SLATE 2024.05.31
Software for Linear Algebra Targeting Exascale
Loading...
Searching...
No Matches

Factor \(A = LQ\), multiply by \(Q\), generate \(Q\). More...

Functions

template<typename scalar_t >
void slate::gelqf (Matrix< scalar_t > &A, TriangularFactors< scalar_t > &T, Options const &opts)
 Distributed parallel LQ factorization.
 
template<typename scalar_t >
void slate::unmlq (Side side, Op op, Matrix< scalar_t > &A, TriangularFactors< scalar_t > &T, Matrix< scalar_t > &C, Options const &opts)
 Distributed parallel multiply by \(Q\) from LQ factorization.
 

Detailed Description

Factor \(A = LQ\), multiply by \(Q\), generate \(Q\).

Function Documentation

◆ gelqf()

template<typename scalar_t >
void slate::gelqf ( Matrix< scalar_t > &  A,
TriangularFactors< scalar_t > &  T,
Options const &  opts 
)

Distributed parallel LQ factorization.

Computes a LQ factorization of an m-by-n matrix \(A\).

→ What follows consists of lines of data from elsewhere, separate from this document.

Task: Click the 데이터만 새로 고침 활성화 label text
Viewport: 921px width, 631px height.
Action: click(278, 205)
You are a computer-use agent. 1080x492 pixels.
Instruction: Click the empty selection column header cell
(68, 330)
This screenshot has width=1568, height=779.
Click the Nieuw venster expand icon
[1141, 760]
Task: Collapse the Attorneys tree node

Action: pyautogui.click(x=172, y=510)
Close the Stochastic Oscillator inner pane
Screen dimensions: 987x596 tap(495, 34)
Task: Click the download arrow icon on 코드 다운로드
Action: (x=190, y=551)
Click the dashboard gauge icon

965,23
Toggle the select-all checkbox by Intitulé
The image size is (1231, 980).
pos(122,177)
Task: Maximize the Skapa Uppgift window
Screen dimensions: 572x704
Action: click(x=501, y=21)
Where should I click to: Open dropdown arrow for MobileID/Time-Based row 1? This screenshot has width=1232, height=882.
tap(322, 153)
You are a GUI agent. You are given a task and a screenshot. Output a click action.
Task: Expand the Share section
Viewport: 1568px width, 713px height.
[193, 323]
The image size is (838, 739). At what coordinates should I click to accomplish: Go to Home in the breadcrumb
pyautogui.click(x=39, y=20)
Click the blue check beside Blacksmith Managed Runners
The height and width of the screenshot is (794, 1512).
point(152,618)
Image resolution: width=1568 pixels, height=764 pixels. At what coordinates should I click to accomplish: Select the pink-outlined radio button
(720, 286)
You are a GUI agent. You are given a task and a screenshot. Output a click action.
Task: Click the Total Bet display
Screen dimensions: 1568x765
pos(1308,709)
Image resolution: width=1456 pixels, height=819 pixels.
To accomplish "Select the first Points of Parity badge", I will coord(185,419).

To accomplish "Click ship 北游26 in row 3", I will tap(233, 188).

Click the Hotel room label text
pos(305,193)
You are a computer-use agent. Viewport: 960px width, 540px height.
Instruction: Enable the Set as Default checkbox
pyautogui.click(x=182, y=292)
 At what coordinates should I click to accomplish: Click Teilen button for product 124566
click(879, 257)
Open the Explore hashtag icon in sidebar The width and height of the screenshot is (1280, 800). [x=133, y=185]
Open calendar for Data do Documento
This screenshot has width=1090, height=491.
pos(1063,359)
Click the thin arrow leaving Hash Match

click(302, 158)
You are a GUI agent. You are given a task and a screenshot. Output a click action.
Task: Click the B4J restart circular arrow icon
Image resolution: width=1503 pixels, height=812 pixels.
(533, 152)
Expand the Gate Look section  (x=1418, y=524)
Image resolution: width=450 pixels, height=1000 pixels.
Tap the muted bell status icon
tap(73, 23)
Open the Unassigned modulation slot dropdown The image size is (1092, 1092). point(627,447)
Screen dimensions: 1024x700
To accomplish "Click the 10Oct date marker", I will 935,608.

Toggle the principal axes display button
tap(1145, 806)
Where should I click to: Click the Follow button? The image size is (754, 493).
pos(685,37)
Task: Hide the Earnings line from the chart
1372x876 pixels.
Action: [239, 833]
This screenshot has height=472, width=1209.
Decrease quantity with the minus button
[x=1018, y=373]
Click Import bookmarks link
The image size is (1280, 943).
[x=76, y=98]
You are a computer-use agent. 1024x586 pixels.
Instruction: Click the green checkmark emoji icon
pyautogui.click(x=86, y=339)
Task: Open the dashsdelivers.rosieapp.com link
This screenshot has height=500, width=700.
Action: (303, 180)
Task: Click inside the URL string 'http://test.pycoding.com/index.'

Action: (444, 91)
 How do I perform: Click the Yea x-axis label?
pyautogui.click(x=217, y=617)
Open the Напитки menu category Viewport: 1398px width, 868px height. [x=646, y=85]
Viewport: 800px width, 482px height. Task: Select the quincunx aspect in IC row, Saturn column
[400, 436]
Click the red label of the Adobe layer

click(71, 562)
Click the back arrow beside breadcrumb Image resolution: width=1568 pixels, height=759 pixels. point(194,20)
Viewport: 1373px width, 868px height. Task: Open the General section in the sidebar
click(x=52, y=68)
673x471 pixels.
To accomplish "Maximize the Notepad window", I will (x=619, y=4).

The factorization has the form

\[ A = LQ, \]

where \(Q\) is a matrix with orthonormal columns and \(L\) is lower triangular (or lower trapezoidal if m > n).

Template Parameters
scalar_tOne of float, double, std::complex<float>, std::complex<double>.
Parameters
[in,out]AOn entry, the m-by-n matrix \(A\). On exit, the elements on and below the diagonal of the array contain the m-by-min(m,n) lower trapezoidal matrix \(L\) (lower triangular if m <= n); the elements above the diagonal represent the unitary matrix \(Q\) as a product of elementary reflectors.
[out]TOn exit, triangular matrices of the block reflectors.
[in]optsAdditional options, as map of name = value pairs. Possible options:
  • Option::Lookahead: Number of panels to overlap with matrix updates. lookahead >= 0. Default 1.
  • Option::InnerBlocking: Inner blocking to use for panel. Default 16.
  • Option::MaxPanelThreads: Number of threads to use for panel. Default omp_get_max_threads()/2.
  • Option::Target: Implementation to target. Possible values:
    • HostTask: OpenMP tasks on CPU host [default].
    • HostNest: nested OpenMP parallel for loop on CPU host.
    • HostBatch: batched BLAS on CPU host.
    • Devices: batched BLAS on GPU device.

◆ unmlq()

template<typename scalar_t >
void slate::unmlq ( Side  side,
Op  op,
Matrix< scalar_t > &  A,
TriangularFactors< scalar_t > &  T,
Matrix< scalar_t > &  C,
Options const &  opts 
)

Distributed parallel multiply by \(Q\) from LQ factorization.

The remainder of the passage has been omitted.